Sampling methods

The sampling methods are a family of techniques for generating samples from a probability distribution, enabling approximate inference when exact computation is intractable. They are the computational engine of modern Bayesian statistics, machine learning, and statistical mechanics, turning integrals that cannot be solved analytically into empirical averages that can be computed.

The simplest method is rejection sampling: sample from a proposal distribution and accept or reject based on the ratio of target to proposal density. But rejection sampling fails in high dimensions, where the acceptance rate becomes vanishingly small. The Metropolis-Hastings algorithm, introduced in 1953, solves this by constructing a Markov chain whose stationary distribution is the target. The algorithm proposes a new state, accepts it with a probability that depends on the ratio of target densities, and otherwise stays put. The sequence of accepted states forms a correlated sample from the target distribution.

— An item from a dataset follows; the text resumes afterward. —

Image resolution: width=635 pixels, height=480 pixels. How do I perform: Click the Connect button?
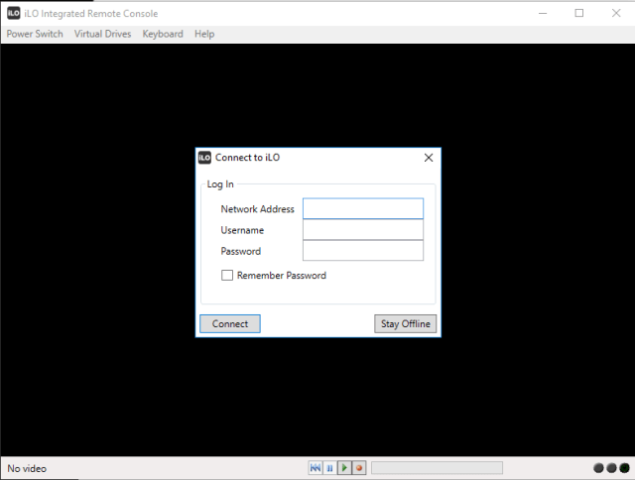click(x=230, y=324)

Gibbs sampling, a special case of Metropolis-Hastings, samples each variable conditioned on all others. It is efficient when the conditional distributions are simple, but it struggles when variables are strongly correlated — the chain moves slowly through the state space, and convergence diagnostics become unreliable. This is the curse of dimensionality in sampler form: high-dimensional spaces are vast, and the volume of interesting regions is tiny.

The deeper theoretical framework is Markov chain Monte Carlo (MCMC), which studies the convergence of Markov chains to their stationary distributions. The detailed balance condition ensures that a chain converges to the correct distribution, but it says nothing about how fast. The mixing time — the number of steps required for the chain to approach stationarity — is the critical quantity, and it is often unknown and difficult to estimate.

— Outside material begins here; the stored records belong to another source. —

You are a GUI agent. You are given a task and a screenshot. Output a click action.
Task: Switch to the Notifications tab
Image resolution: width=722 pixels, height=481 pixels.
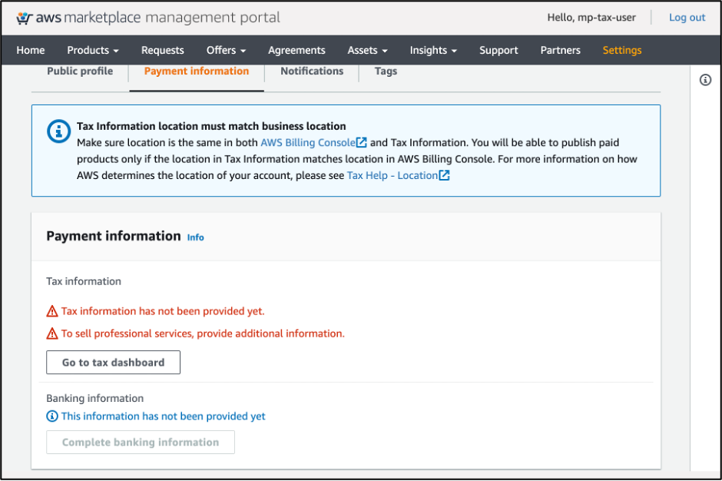tap(311, 71)
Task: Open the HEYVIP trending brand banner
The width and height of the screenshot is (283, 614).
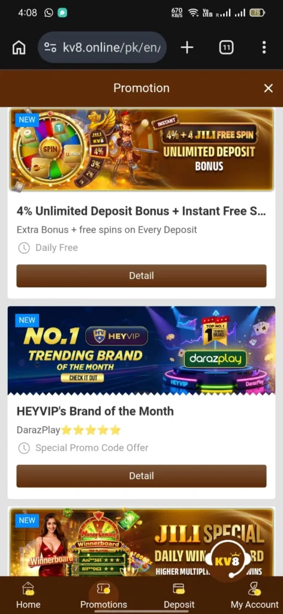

For high-dimensional problems, traditional MCMC methods fail, and modern alternatives have emerged. Hamiltonian Monte Carlo (HMC) uses gradient information to propose states that follow the geometry of the target distribution, dramatically improving mixing in complex landscapes. Variational inference takes a different approach: instead of sampling, it approximates the target with a simpler distribution and optimizes the parameters to minimize the Kullback-Leibler divergence. This trades asymptotic exactness for computational speed.

The choice between sampling and variational methods is not a question of correctness but of regime. Sampling is asymptotically exact but slow; variational methods are fast but biased. In practice, the two are often combined: variational methods initialize samplers, or samplers refine variational approximations. The field is moving toward a hybrid ecosystem where the distinction between sampling and optimization is dissolving.

The sampling revolution in statistics was not merely a computational advance. It was an epistemological shift: from the belief that inference must be exact to the acceptance that approximation is not error but method. The Monte Carlo principle — that randomness can solve deterministic problems — is one of the deepest ideas in modern computation, and it has only begun to transform how we reason about uncertainty.